Cristina Silva Pereira and colleagues explain that polyesters are ubiquitous in modern life, and not just as a practical fabric for clothing. Their durability and other traits make them ideal for use in cushioning and insulating materials, in liquid crystal displays, holograms, filters, and as a high-gloss finish on guitars and pianos. But making polyester for these products involves a toxic process that starts with the melting of petroleum-based products. To replace these synthetic fibers, scientists have turned to nature. More specifically, to the cork oak tree, which makes its own version of polyester—suberin. Attempts to extract suberin intact from the tree's bark have so far resulted in pasty blobs, so Silva Pereira's team decided to find a different way.
They used a new technique to take suberin out of cork and then re-make it in a more useful film form. Although some of the original structure was lost, the resulting plastic-like material was intact enough to keep its waterproof and antibacterial properties. An added perk of the material is that it's biocompatible, which led the researchers to conclude: "One of the first applications we believe will be implemented is clinical usage."

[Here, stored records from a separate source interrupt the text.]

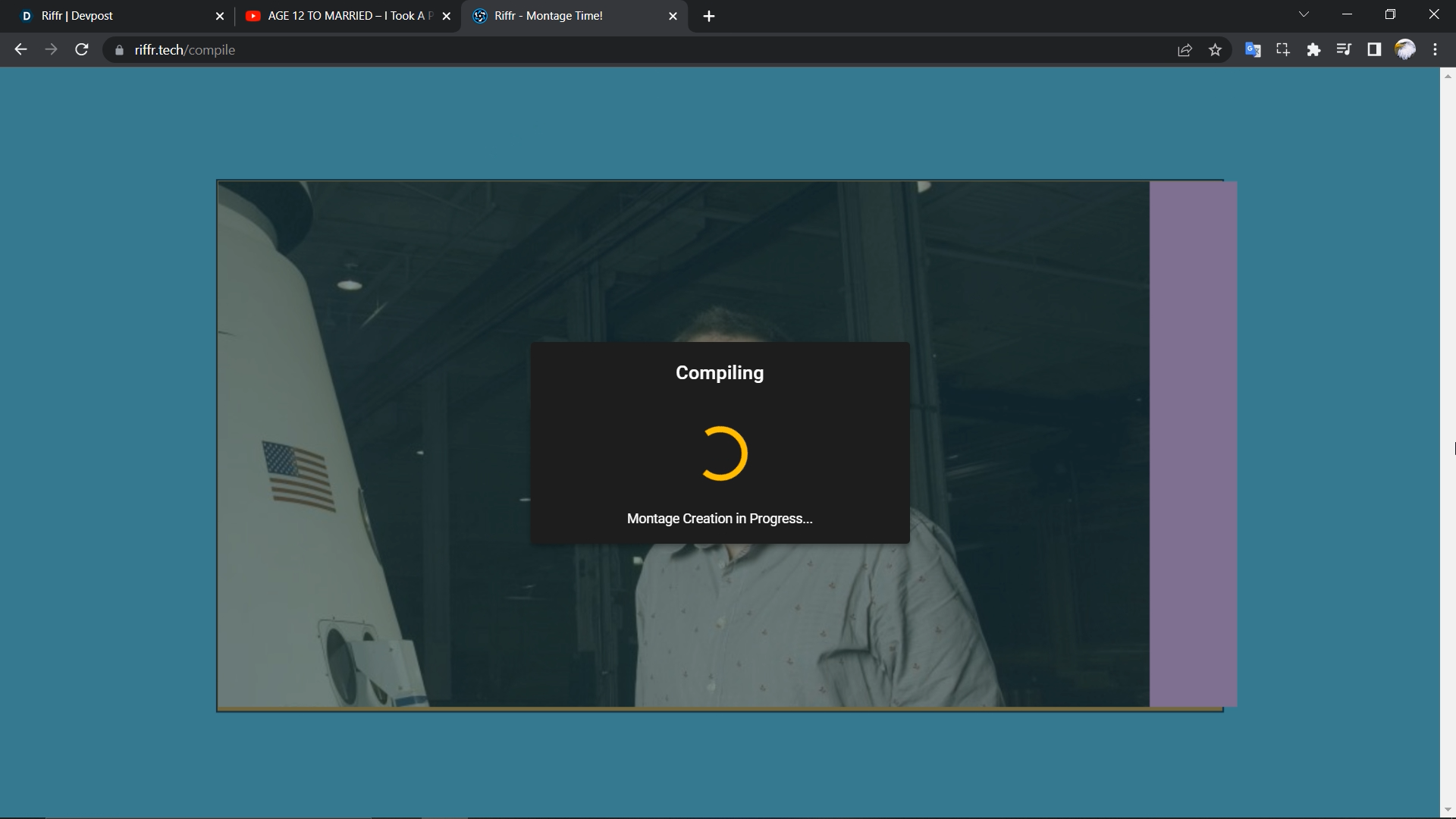Toggle the browser side panel
Viewport: 1456px width, 819px height.
click(1374, 50)
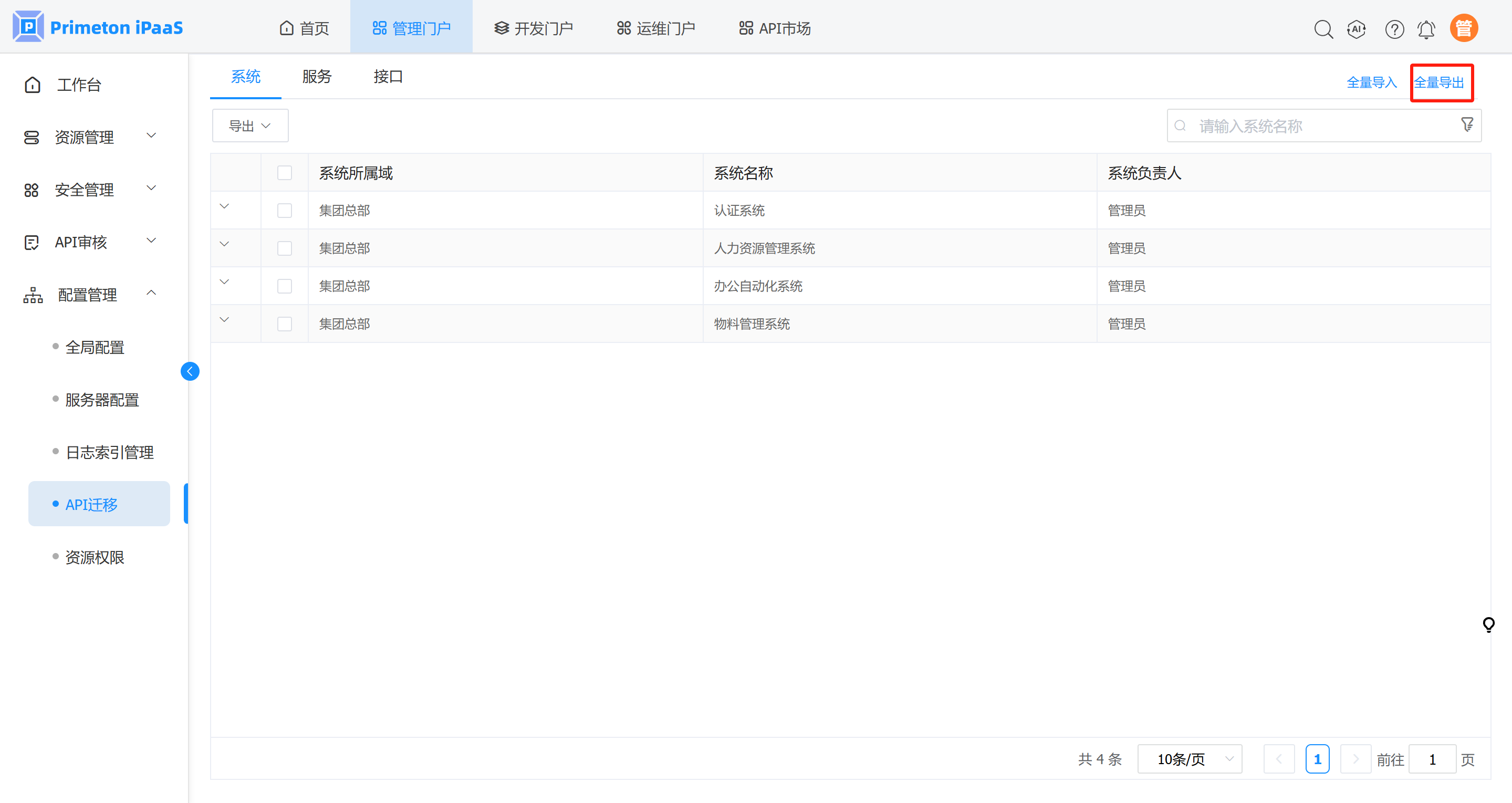Toggle the select-all checkbox in table header
The image size is (1512, 803).
tap(285, 173)
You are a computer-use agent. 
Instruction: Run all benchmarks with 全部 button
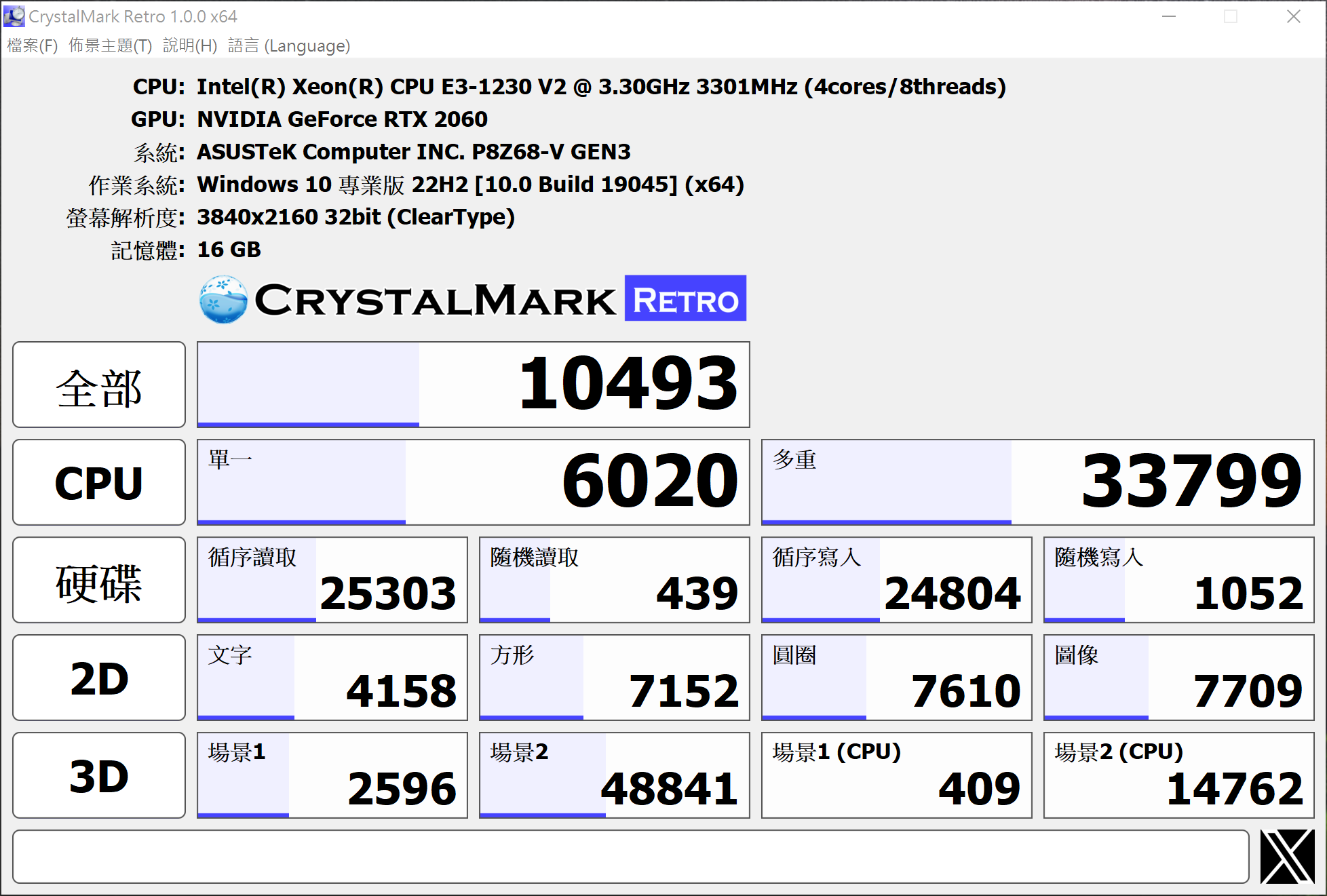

Biopolymers often have unique properties of considerable interest as a basis for new materials. It is however not evident how to extract them from plants without destroying their chemical skeleton and inherent properties. Here we report the ex situ reconstitution of the biopolyester suberin as a new waterproof and antimicrobial material. In plant cell walls, suberin, a cross-linked network of aromatic and aliphatic monomers, builds up a hydrophobic protective and antimicrobial barrier. Recently we succeeded in extracting suberin from the plant cell wall using the ionic liquid cholinium hexanoate. During extraction the native three-dimensional structure of suberin was partially preserved. In this study, we demonstrate that this preservation is the key for its ex situ reconstitution. Without any chemical additives or purification, the suberin composing macromolecules undergo self-association on the casting surface forming a film. Suberin films obtained show barrier properties similar to those of the suberin barrier in plants, including a potentially broad bactericidal effect.